Tasty cumin and caraway seeds:  Cumin and caraway produce masses  of seeds  that lend a distinctive  taste to spicy and fragrant dishes.
  • Cumin is a tender annual.  Sow it in a heated  propagator  in a greenhouse  in spring. Transplant  into well-drained soil in a sheltered,  sunny site.
  • Caraway  is a hardy  biennial.  Sow  seed into rich loamy  soil in spring. It grows well in full sun.  You can also sow it in early autumn  to over winter.
Did You Know
Natural Protection: By planting practical and ornamental plants together to make use of every last bit of space in the garden, cottage gardeners noticed that certain herbs seem to protect both vegetables and flowers.
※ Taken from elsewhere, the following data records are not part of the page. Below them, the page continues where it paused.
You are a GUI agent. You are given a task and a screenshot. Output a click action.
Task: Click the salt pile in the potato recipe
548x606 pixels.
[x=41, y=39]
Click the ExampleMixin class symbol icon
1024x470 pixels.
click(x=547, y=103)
They planted chives around the base of rose bushes to control greenfly and black spot, a scourge of garden roses. Dill was grown to protect carrots from carrot fly, winter and summer savory were thought to keep aphids away from broad bean plants, and horseradish was formerly used to  combat fungus  in fruit trees. 

Herbs in Planters.
Herbs in Planters
Herbs in planters need special attention ,as they are totally  dependent  on the gardener for their welfare. Their greatest  need is water:  the toughest drought-loving  herb cannot survive for long in bone-dry soil and you must therefore  check regularly (daily or even twice daily in a hot summer) that the soil stays consistently  moist.  Leafy herbs will appreciate  an occasional feed of houseplant fertilizer, but for others  annual re-potting  or top-dressing is enough  to replenish their diet.